Once released, former inmates often have no skills, little education or money. If they’ve been convicted of a felony, the vast majority cannot vote. They do not receive housing support, and they have difficulty in finding work. In essence, the punitive system engenders homelessness even though the released person completed their sentence for the crimes they committed.
Even though we have Medicare, Medicaid (Medical in California), and Obamacare, we don’t have universal healthcare for all. It is estimated that a third of the people in California have some form of medical debt. And medical debt is often the number one cause for people to declare bankruptcy and subsequently lose their home. Why is this? From a recent personal experience, an MRI was billed at $2,730, of which Medicare and my supplemental insurance paid $236 and my co-pay was $20. For an uninsured patient, they would receive a $2,730 bill.
What’s worse is that our healthcare system in the US costs an estimated 17% of GDP, significantly more costly than all the other developed countries in the OECD, where the average cost of healthcare is in the 10% to 12% of GDP range.
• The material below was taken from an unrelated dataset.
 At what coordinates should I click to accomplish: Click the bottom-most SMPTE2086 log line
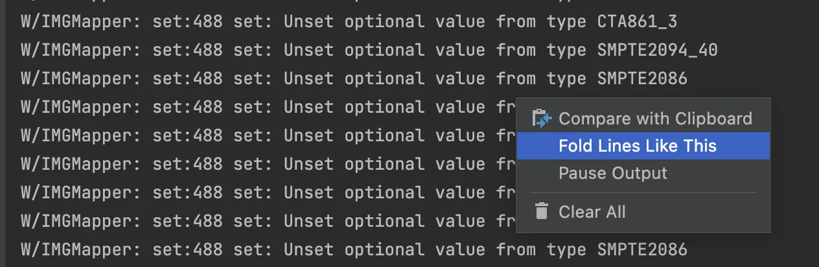click(353, 250)
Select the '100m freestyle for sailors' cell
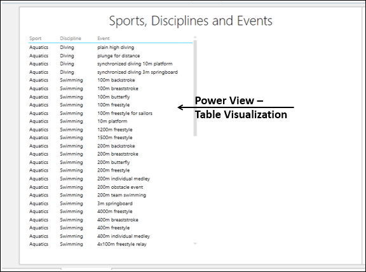The height and width of the screenshot is (272, 366). point(125,113)
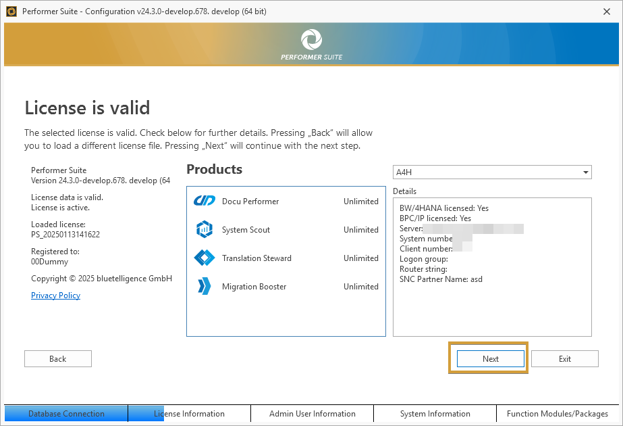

In our $27.4 trillion GDP economy (2023), the cost penalty is massive: a five-percentage point penalty (17% versus 12%) is equivalent to an astounding $1.4 trillion.
While the US compares well with other countries in the OECD for longevity, we need to understand that we basically have two separate populations in the US regarding healthcare: those who have some form of health insurance, such as through an employer, or through government-run systems, and those who don’t. In many states in the US, the state governments have rejected Obamacare and the Medicaid option that would come with it.
Hence, we clearly see that institutionalized racism and inequality in education, employment, and legislation created a situation in the US where we produce and perpetuate homelessness. We need to do better and fix this.